What needs to be done: A word-for-word copy of the entries is the only acceptable reply.

Material provided:
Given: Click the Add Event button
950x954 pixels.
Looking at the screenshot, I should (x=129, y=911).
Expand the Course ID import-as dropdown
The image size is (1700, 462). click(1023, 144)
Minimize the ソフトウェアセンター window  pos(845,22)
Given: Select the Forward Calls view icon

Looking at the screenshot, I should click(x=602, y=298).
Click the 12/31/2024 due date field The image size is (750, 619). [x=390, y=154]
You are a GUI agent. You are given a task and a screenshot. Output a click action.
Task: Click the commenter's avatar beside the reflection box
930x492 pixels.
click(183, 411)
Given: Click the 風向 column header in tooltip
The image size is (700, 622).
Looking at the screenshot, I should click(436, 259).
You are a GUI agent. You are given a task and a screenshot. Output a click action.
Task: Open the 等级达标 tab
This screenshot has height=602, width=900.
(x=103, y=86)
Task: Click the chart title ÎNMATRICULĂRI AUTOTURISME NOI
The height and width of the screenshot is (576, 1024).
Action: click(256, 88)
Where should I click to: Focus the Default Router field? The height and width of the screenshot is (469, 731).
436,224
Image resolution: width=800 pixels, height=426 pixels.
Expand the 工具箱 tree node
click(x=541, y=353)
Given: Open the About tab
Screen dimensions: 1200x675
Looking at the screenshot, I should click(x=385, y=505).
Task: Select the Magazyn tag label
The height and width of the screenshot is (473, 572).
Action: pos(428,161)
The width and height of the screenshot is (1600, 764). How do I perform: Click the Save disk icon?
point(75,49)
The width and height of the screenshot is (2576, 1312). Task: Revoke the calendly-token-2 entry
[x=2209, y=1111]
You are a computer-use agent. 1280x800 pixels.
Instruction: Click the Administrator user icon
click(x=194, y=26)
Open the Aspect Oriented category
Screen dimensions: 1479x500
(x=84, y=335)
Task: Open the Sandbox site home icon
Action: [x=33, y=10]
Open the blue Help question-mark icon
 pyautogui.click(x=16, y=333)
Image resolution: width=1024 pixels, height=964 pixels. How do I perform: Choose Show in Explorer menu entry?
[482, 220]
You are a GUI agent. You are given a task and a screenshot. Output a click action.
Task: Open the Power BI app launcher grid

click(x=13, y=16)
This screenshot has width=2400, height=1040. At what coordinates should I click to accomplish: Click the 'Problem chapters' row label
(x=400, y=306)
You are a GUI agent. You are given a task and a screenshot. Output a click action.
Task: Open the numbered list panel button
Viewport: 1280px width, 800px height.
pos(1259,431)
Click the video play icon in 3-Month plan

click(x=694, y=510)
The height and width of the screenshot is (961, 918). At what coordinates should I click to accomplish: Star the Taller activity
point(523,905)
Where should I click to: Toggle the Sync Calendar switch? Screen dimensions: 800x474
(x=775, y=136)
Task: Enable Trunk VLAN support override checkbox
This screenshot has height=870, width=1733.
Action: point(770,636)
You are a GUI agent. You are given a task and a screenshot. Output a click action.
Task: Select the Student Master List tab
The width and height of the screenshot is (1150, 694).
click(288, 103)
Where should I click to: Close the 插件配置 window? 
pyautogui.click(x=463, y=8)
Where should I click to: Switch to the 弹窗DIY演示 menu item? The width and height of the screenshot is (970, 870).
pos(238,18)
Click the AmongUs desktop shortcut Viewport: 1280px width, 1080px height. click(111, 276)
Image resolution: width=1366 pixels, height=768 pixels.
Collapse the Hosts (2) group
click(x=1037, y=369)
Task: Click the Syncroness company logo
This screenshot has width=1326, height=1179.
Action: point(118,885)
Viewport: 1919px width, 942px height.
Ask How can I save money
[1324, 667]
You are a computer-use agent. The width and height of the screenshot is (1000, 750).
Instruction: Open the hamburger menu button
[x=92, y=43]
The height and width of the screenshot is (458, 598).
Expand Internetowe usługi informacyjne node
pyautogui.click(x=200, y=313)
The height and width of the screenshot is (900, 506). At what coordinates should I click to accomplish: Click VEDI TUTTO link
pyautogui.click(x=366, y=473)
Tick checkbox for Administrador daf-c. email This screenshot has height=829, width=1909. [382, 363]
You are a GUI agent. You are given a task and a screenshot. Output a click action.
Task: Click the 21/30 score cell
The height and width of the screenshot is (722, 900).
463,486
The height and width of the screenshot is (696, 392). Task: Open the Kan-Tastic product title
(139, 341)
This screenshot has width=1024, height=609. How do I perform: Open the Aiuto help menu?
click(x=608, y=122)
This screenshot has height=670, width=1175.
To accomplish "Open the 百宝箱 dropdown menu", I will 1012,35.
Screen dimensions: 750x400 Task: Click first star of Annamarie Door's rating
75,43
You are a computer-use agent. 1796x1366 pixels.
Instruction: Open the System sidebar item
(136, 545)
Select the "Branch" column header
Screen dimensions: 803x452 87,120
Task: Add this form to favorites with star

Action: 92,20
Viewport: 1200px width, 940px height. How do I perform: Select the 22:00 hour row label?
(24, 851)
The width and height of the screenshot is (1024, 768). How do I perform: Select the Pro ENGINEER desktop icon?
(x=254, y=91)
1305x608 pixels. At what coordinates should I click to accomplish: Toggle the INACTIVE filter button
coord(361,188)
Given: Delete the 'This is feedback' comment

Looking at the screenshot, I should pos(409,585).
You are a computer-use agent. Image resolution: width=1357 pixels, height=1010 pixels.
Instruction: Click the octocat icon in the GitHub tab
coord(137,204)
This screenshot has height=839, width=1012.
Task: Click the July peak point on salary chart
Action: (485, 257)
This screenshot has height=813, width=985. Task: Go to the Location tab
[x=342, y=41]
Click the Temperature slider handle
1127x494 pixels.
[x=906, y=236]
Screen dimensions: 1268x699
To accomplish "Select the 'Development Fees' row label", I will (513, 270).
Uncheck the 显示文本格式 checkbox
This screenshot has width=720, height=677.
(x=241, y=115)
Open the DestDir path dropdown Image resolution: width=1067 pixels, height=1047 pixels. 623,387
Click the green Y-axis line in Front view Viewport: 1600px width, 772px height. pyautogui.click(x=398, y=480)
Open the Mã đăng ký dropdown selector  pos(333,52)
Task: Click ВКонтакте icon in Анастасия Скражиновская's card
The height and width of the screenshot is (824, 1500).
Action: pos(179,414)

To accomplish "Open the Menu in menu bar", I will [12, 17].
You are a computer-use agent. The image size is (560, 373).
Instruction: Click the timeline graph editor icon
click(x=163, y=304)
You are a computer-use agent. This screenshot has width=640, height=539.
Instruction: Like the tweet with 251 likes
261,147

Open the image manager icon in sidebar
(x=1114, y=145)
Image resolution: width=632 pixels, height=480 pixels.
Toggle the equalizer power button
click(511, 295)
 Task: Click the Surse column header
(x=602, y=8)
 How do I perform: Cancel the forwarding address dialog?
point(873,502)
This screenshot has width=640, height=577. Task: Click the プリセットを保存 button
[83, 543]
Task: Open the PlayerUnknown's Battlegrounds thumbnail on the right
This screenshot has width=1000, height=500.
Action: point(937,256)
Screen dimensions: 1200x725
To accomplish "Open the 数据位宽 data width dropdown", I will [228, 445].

Result of this exercise:
Given: Click the Add Event button
950x954 pixels.
Looking at the screenshot, I should (x=129, y=911).
Expand the Course ID import-as dropdown
The image size is (1700, 462). click(1023, 144)
Minimize the ソフトウェアセンター window  pos(845,22)
Given: Select the Forward Calls view icon

Looking at the screenshot, I should click(x=602, y=298).
Click the 12/31/2024 due date field The image size is (750, 619). [x=390, y=154]
You are a GUI agent. You are given a task and a screenshot. Output a click action.
Task: Click the commenter's avatar beside the reflection box
930x492 pixels.
click(183, 411)
Given: Click the 風向 column header in tooltip
The image size is (700, 622).
Looking at the screenshot, I should click(436, 259).
You are a GUI agent. You are given a task and a screenshot. Output a click action.
Task: Open the 等级达标 tab
This screenshot has height=602, width=900.
(x=103, y=86)
Task: Click the chart title ÎNMATRICULĂRI AUTOTURISME NOI
The height and width of the screenshot is (576, 1024).
Action: click(256, 88)
Where should I click to: Focus the Default Router field? The height and width of the screenshot is (469, 731).
436,224
Image resolution: width=800 pixels, height=426 pixels.
Expand the 工具箱 tree node
click(x=541, y=353)
Given: Open the About tab
Screen dimensions: 1200x675
Looking at the screenshot, I should click(x=385, y=505).
Task: Select the Magazyn tag label
The height and width of the screenshot is (473, 572).
Action: pos(428,161)
The width and height of the screenshot is (1600, 764). How do I perform: Click the Save disk icon?
point(75,49)
The width and height of the screenshot is (2576, 1312). Task: Revoke the calendly-token-2 entry
[x=2209, y=1111]
You are a computer-use agent. 1280x800 pixels.
Instruction: Click the Administrator user icon
click(x=194, y=26)
Open the Aspect Oriented category
Screen dimensions: 1479x500
(x=84, y=335)
Task: Open the Sandbox site home icon
Action: [x=33, y=10]
Open the blue Help question-mark icon
 pyautogui.click(x=16, y=333)
Image resolution: width=1024 pixels, height=964 pixels. How do I perform: Choose Show in Explorer menu entry?
[482, 220]
You are a GUI agent. You are given a task and a screenshot. Output a click action.
Task: Open the Power BI app launcher grid

click(x=13, y=16)
This screenshot has width=2400, height=1040. At what coordinates should I click to accomplish: Click the 'Problem chapters' row label
(x=400, y=306)
You are a GUI agent. You are given a task and a screenshot. Output a click action.
Task: Open the numbered list panel button
Viewport: 1280px width, 800px height.
pos(1259,431)
Click the video play icon in 3-Month plan

click(x=694, y=510)
The height and width of the screenshot is (961, 918). At what coordinates should I click to accomplish: Star the Taller activity
point(523,905)
Where should I click to: Toggle the Sync Calendar switch? Screen dimensions: 800x474
(x=775, y=136)
Task: Enable Trunk VLAN support override checkbox
This screenshot has height=870, width=1733.
Action: point(770,636)
You are a GUI agent. You are given a task and a screenshot. Output a click action.
Task: Select the Student Master List tab
The width and height of the screenshot is (1150, 694).
click(288, 103)
Where should I click to: Close the 插件配置 window? 
pyautogui.click(x=463, y=8)
Where should I click to: Switch to the 弹窗DIY演示 menu item? The width and height of the screenshot is (970, 870).
pos(238,18)
Click the AmongUs desktop shortcut Viewport: 1280px width, 1080px height. click(111, 276)
Image resolution: width=1366 pixels, height=768 pixels.
Collapse the Hosts (2) group
click(x=1037, y=369)
Task: Click the Syncroness company logo
This screenshot has width=1326, height=1179.
Action: point(118,885)
Viewport: 1919px width, 942px height.
Ask How can I save money
[1324, 667]
You are a computer-use agent. The width and height of the screenshot is (1000, 750).
Instruction: Open the hamburger menu button
[x=92, y=43]
The height and width of the screenshot is (458, 598).
Expand Internetowe usługi informacyjne node
pyautogui.click(x=200, y=313)
The height and width of the screenshot is (900, 506). At what coordinates should I click to accomplish: Click VEDI TUTTO link
pyautogui.click(x=366, y=473)
Tick checkbox for Administrador daf-c. email This screenshot has height=829, width=1909. [382, 363]
You are a GUI agent. You are given a task and a screenshot. Output a click action.
Task: Click the 21/30 score cell
The height and width of the screenshot is (722, 900).
463,486
The height and width of the screenshot is (696, 392). Task: Open the Kan-Tastic product title
(139, 341)
This screenshot has width=1024, height=609. How do I perform: Open the Aiuto help menu?
click(x=608, y=122)
This screenshot has height=670, width=1175.
To accomplish "Open the 百宝箱 dropdown menu", I will 1012,35.
Screen dimensions: 750x400 Task: Click first star of Annamarie Door's rating
75,43
You are a computer-use agent. 1796x1366 pixels.
Instruction: Open the System sidebar item
(136, 545)
Select the "Branch" column header
Screen dimensions: 803x452 87,120
Task: Add this form to favorites with star

Action: 92,20
Viewport: 1200px width, 940px height. How do I perform: Select the 22:00 hour row label?
(24, 851)
The width and height of the screenshot is (1024, 768). How do I perform: Select the Pro ENGINEER desktop icon?
(x=254, y=91)
1305x608 pixels. At what coordinates should I click to accomplish: Toggle the INACTIVE filter button
coord(361,188)
Given: Delete the 'This is feedback' comment

Looking at the screenshot, I should pos(409,585).
You are a computer-use agent. Image resolution: width=1357 pixels, height=1010 pixels.
Instruction: Click the octocat icon in the GitHub tab
coord(137,204)
This screenshot has height=839, width=1012.
Task: Click the July peak point on salary chart
Action: (485, 257)
This screenshot has height=813, width=985. Task: Go to the Location tab
[x=342, y=41]
Click the Temperature slider handle
1127x494 pixels.
[x=906, y=236]
Screen dimensions: 1268x699
To accomplish "Select the 'Development Fees' row label", I will (513, 270).
Uncheck the 显示文本格式 checkbox
This screenshot has width=720, height=677.
(x=241, y=115)
Open the DestDir path dropdown Image resolution: width=1067 pixels, height=1047 pixels. 623,387
Click the green Y-axis line in Front view Viewport: 1600px width, 772px height. pyautogui.click(x=398, y=480)
Open the Mã đăng ký dropdown selector  pos(333,52)
Task: Click ВКонтакте icon in Анастасия Скражиновская's card
The height and width of the screenshot is (824, 1500).
Action: pos(179,414)

To accomplish "Open the Menu in menu bar", I will [12, 17].
You are a computer-use agent. The image size is (560, 373).
Instruction: Click the timeline graph editor icon
click(x=163, y=304)
You are a computer-use agent. This screenshot has width=640, height=539.
Instruction: Like the tweet with 251 likes
261,147

Open the image manager icon in sidebar
(x=1114, y=145)
Image resolution: width=632 pixels, height=480 pixels.
Toggle the equalizer power button
click(511, 295)
 Task: Click the Surse column header
(x=602, y=8)
 How do I perform: Cancel the forwarding address dialog?
point(873,502)
This screenshot has width=640, height=577. Task: Click the プリセットを保存 button
[83, 543]
Task: Open the PlayerUnknown's Battlegrounds thumbnail on the right
This screenshot has width=1000, height=500.
Action: point(937,256)
Screen dimensions: 1200x725
To accomplish "Open the 数据位宽 data width dropdown", I will [228, 445].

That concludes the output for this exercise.